University Will Offer Old-Style Music Courses

Hoping to revive interest in two disappearing Khmer art forms, the Royal University of Fine Arts in Phnom Penh will open for the first time a course on the traditional Cambodian musical instrument, chapei dong veng, and offer another course on a traditional form of singing, officials have said.

The chapei dong veng is a long, two-stringed guitar with a twangy, high-pitched sound, and the ayai is a style of duet between male and female singers.

Besides aiming to popularize the art forms, the courses will also try and clean up current styles used to play the chapei dong veng and to sing the ayai, which are often crude, Royal University Vice Rector Proeung Chhieng said.

The five-year degree course will focus on both theory and practice of the two art forms, university Faculty of Music Dean Veng Phath said.

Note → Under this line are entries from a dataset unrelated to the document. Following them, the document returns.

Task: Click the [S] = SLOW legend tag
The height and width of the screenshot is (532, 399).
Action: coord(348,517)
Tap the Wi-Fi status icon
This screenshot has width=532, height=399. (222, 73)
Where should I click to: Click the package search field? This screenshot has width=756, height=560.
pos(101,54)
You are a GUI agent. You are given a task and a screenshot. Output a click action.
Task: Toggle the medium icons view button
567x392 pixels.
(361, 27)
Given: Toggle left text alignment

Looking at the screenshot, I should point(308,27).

Students will study eight hours per day.

But declining demand for performances of traditional Khmer arts may mean that the university will have difficulty filling the courses, Veng Phath said.

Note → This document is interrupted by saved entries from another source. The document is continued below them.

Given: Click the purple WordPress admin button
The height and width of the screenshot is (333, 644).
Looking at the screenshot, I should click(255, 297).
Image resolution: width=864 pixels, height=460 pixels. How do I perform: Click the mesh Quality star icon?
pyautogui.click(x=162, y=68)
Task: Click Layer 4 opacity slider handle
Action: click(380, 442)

Still, only 20 students will be admitted to the program, he said. University officials will begin their search for students in the pro­vinces, where there is still a faint pulse of interest in traditional art forms.

“Many city students aren’t interested in these subjects, and they’ll never apply,” Veng Phath said.

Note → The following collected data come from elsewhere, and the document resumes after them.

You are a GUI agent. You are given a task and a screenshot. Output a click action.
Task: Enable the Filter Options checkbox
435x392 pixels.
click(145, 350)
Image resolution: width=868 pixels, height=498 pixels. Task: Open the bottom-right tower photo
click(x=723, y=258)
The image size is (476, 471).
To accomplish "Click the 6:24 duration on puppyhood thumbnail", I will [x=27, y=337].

The program could expand the base for the art forms, but public interest has to be better stoked, ayai singer Chhen Cheang, 57, warned. “A lot of people don’t like ayai,” he said.

If they succeed, the courses will not only bring the art forms back from cultural oblivion; they will also help to legitimise current acts, officials say. Singers and players often use bawdy lyrics to attract an audience, which disgraces the tradition, Proeung Chhieng said.

“Right now, because of the markets, a lot of performers use sexual words to make people laugh. This act has a bad affect on people,” he said.